[Joyful Finds Series]
Brought to you every Monday;
Brought to you every Monday;
Beginning the Week with a Little Happiness
|My mom holding my one week old daughter, March 2011.|
A year ago this summer my mom passed away. What a painful time for our family! I felt all the emotions that accompany a life lost so suddenly: Sorrow, confusion, grief, regret, anger... But, at the same time, I felt so many other, more comfortable emotions. Gratitude for all of those who reached out to our family in countless acts of kindness was one of those, but another- more resounding emotion- was that of peace. A calmness that overwhelmed me and allowed me to smile and refrain from bitterness. A calmness that allowed me to move on and rejoice in this beautiful life. My attitude did not mean I didn't miss Mom. It didn't mean I wasn't heart broken over her death! But, how can I explain why I feel such happiness amidst such sorrow? I came across this short article today and was overjoyed because the author expressed everything I have felt, and yet have been unable to put into words, so eloquently.
If I were to highlight every piece that I can completely relate to in this article, the whole page would be smeared yellow! If I have to pick though, my favorite paragraph is the last, and my favorite line reads this: "Our mourning is a result
of our love, but our hearts don’t have to be troubled." I have mourned, but I have not been troubled, nor do I believe that my mom would wish that upon me.
|Picture courtesy of Jacob Myers|
A River of Peace, by Lanise Heaton.
The day our oldest son died in an accident, the loss opened a piercing wound in my soul. Yet I knew I could count on the Savior’s atoning power to help carry my heavy burden of sorrow and pain. My husband and I asked our home teachers to give each of us a blessing. We knew strength would come to us beyond our own. Our Savior has promised He will not leave us comfortless (see John 14:18). I have clung with an iron grip to that promise and testify that so has He.
Isaiah teaches that the Savior was “a man of sorrows, and acquainted with grief” (Isaiah 53:3). If anyone could succor us, I knew He could, on a very personal level. Yet I also knew that if He instantly snatched our grief from us, there would be no growth, no dawn of understanding.
Despite the heartache, I have experienced a constant underlying river of peace that flows from the Savior (see 1 Nephi 20:18). At particularly hard moments, days, or even weeks, His peace has carried away my sadness. I have but to ask for it.

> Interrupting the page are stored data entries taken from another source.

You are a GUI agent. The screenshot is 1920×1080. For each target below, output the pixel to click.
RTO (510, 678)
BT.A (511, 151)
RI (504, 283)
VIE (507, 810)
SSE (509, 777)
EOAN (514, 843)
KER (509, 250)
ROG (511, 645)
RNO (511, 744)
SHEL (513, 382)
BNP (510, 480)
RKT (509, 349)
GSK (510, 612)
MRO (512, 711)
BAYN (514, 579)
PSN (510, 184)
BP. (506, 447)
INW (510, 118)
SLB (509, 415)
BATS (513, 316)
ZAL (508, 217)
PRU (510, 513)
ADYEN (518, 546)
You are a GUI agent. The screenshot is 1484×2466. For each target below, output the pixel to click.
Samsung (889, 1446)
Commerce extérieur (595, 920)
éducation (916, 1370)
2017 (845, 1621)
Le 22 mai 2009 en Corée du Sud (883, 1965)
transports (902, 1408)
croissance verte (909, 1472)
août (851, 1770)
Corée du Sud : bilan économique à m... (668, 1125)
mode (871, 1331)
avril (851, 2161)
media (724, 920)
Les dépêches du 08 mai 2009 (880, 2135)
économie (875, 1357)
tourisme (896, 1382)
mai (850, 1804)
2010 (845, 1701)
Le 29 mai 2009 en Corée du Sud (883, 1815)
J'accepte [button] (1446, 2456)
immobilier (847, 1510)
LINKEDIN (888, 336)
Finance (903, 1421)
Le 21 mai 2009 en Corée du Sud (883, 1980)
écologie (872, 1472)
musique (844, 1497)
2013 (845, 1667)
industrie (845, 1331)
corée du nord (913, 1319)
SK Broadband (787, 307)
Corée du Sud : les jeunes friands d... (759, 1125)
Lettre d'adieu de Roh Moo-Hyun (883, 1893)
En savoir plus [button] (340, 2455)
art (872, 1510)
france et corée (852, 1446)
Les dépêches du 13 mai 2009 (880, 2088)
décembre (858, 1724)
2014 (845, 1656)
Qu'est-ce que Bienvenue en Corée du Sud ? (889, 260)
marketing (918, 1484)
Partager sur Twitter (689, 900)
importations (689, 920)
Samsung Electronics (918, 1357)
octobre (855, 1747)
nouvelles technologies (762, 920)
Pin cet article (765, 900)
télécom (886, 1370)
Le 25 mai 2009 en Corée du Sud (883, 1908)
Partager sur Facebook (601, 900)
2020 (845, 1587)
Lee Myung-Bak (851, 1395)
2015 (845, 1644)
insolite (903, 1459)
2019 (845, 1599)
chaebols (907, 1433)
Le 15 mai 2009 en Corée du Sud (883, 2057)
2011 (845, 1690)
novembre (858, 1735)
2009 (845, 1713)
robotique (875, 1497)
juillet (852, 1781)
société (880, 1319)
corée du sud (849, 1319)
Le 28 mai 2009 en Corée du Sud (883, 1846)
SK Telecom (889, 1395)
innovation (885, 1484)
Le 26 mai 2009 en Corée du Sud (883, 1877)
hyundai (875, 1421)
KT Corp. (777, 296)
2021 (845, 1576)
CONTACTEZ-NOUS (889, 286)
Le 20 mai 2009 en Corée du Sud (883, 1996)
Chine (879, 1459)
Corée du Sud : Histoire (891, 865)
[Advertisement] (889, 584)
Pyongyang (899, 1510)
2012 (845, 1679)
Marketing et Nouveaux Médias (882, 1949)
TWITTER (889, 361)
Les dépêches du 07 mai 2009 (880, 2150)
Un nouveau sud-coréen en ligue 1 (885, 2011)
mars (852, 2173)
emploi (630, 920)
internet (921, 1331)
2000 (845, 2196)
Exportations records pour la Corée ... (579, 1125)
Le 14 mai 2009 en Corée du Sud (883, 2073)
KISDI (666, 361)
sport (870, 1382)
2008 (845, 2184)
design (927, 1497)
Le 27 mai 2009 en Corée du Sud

Heavenly Father doesn’t want us to go through mortality alone.
As I reflect on the accident that took my son’s life, an Old Testament account comes to mind:
“Our God whom we serve is able to deliver us from the burning fiery furnace, and he will deliver us out of thine hand, O king.
“But if not, be it known unto thee, O king, that we will not serve thy gods” (Daniel 3:17–18; emphasis added).
The important part is “But if not.” We must keep the faith no matter what happens. Heavenly Father could have sent angels to carry my son out of harm’s way, but He didn’t. He knows what it will take to sanctify us so we can be prepared to come home to Him. Everything will turn out OK. But that doesn’t mean we will never mourn or cry again. Our mourning is a result of our love, but our hearts don’t have to be troubled.The greatest gift we can give those on both sides of the veil is to move forward with our heads held up in faith and hope in Heavenly Father and Jesus Christ, even if each step is taken with tears streaming down our faces. For we are promised that “the grave hath no victory, and the sting of death is swallowed up in Christ” (Mosiah 16:8). One day “the Lord God will wipe away tears from off all faces” (Isaiah 25:8).